Everything Fishing! (Captain’s Column) 4.13.17
By angelamontana

Posted: April 13, 2017

Last Friday I received a call from my good friend Jens Gran from Polson. Gran lives on the south end of Flathead Lake on Bird Point. He is an avid fisherman and normally this time of the year a phone call from him will translate into a fishing report from either Flathead Lake or Lake Mary Ronan. In fact a few years back I proclaimed him the Lake Mary Ronan Guru due to the success that he had jigging up kokanee salmon.

Well I was correct on my assumption that his reasoning for reaching out to me had something to do with a fishing report. “The perch bite is on Flathead Lake, yesterday (Thursday) I went out and caught close to 50 perch between 9-10 inches”, Gran reported. “In fact I am in the process of cleaning them now”.

He went on to tell me he was fishing in 7 feet of water using a light jig tipped with a piece of night crawler in east Polson Bay on Flathead Lake. “There was not very many boats out there while I was fishing but that might have been because it was in the middle of the week”, he said.

I was actually surprised to hear the good news of the perch bite because just a week ago I was on the phone chatting with Dick Zimmer from Zimmers tackle and he figured that the perch bite on the lake might be delayed this year from the normal middle of April to the end of the month and maybe into the first part May because of the cooler weather. Zimmer has told me in the past that the perch really start to bite when the surface water temperature in east Polson Bay reaches in the mid 50’s. “The temperature on my fish finder showed 50 degrees”, said Gran when I asked him how warm the water was when he was fishing. So if you want some great table fare and a lot of fun fishing with the kids I might suggest heading up and trying your hand at catching some perch.
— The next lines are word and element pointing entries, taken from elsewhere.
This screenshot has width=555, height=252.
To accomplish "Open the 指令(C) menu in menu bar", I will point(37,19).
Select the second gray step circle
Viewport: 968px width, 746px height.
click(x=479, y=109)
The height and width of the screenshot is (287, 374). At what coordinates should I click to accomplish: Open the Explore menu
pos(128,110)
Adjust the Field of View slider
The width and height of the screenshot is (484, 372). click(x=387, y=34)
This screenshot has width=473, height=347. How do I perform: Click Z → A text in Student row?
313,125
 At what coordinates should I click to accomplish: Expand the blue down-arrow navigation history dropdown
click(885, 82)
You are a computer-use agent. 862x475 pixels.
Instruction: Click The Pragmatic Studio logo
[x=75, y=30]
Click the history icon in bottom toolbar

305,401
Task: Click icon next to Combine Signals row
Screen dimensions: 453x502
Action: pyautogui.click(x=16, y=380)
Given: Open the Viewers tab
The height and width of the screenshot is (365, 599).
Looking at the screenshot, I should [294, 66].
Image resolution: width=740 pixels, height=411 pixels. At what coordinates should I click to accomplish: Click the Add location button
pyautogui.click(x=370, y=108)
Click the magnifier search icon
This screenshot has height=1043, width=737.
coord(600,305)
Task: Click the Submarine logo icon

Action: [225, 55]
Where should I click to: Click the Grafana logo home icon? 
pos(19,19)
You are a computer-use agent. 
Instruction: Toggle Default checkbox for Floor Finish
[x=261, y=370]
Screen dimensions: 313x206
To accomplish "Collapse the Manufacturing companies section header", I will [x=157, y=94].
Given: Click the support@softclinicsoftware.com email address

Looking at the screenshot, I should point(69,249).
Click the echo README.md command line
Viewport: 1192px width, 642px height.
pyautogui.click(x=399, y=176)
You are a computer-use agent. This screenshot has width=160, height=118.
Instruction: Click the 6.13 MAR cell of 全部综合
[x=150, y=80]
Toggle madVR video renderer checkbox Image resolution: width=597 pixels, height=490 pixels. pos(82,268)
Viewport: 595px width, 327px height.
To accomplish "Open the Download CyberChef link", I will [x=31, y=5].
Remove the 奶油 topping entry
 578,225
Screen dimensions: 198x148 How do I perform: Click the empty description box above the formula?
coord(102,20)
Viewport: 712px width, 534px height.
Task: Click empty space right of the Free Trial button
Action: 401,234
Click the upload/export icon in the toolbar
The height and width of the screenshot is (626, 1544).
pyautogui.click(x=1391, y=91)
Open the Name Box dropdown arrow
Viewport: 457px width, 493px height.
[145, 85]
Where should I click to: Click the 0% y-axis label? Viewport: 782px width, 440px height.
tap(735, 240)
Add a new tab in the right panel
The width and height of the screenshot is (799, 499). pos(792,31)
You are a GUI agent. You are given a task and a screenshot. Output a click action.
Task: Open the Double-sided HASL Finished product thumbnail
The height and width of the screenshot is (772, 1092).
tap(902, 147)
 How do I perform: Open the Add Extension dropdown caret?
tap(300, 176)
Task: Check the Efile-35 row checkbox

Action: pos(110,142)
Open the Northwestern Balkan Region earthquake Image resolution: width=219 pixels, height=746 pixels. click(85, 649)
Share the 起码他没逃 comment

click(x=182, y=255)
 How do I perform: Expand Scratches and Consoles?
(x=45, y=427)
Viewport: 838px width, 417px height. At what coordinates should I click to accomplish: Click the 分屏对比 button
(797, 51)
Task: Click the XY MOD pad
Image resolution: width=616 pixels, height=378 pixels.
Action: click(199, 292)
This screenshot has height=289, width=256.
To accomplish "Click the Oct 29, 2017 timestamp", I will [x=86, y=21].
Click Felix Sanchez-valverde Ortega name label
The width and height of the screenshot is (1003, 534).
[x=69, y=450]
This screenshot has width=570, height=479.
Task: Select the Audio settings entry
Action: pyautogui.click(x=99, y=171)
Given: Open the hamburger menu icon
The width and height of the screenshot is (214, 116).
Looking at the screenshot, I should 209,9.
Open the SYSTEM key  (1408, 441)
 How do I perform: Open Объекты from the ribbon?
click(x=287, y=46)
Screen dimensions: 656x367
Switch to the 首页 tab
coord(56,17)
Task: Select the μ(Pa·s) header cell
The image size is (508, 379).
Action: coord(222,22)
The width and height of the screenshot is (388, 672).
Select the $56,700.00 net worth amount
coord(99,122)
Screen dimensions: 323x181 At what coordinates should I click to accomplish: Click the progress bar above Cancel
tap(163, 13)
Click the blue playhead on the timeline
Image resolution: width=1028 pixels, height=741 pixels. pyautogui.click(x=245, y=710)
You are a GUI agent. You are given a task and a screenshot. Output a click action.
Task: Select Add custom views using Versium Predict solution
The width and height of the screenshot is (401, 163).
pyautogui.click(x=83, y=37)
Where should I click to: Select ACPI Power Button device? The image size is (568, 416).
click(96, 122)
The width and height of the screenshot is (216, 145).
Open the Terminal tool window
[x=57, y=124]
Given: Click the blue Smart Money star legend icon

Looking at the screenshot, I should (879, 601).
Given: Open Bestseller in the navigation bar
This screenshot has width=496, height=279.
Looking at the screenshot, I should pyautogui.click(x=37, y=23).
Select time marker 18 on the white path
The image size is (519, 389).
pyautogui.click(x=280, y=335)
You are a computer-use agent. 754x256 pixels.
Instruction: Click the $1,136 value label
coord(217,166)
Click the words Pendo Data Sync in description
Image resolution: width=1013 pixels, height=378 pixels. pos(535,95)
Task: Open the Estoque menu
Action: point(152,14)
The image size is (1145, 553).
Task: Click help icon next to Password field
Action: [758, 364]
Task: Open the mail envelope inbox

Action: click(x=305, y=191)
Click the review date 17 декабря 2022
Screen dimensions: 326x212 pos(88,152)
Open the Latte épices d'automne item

You also might want to bring your lake trout tackle if you are heading up to Flathead Lake because it sounds like the lake trout are biting too. A total of 17,300 lake trout entries have been received over the first four weeks of the Spring Mack Days. You might be like Kalispell angler Mike Shae who last Friday reeled in a lake trout that had been tagged that was worth $1000. For information on how to enter log onto mackdays.com.

Warmer temperatures and melted ice mean the annual walleye spawning operation on Fort Peck Reservoir getting into full swing. According to Heath Headley, Montana Department of Fish, Wildlife and Parks’ Fort Peck biologist, agency staff and volunteers are again trapping fish and taking eggs from areas in the upper Big Dry Arm of the reservoir. “The reservoir is about 2.5 feet higher than last year,” Headley said, “but we will continue to focus the operation near Nelson Creek.” FWP staff have been working on setting up spawning barges, holding pens, and test nets since the first week in April, and have begun spawning walleye.

Headley figures they are in full operation now. “We are looking to continue until we have our goal for this year, which is 50-60 million eggs.”
Last year according to their press release FWP staff and volunteers captured 19 different fish species for a total of 7,982 fish from March 29-April 21. Of that total, 2,672 were walleye. Female walleye collected averaged 7.2 pounds, with males averaging 1.7 pounds. The biggest walleye measured was 14.4 pounds.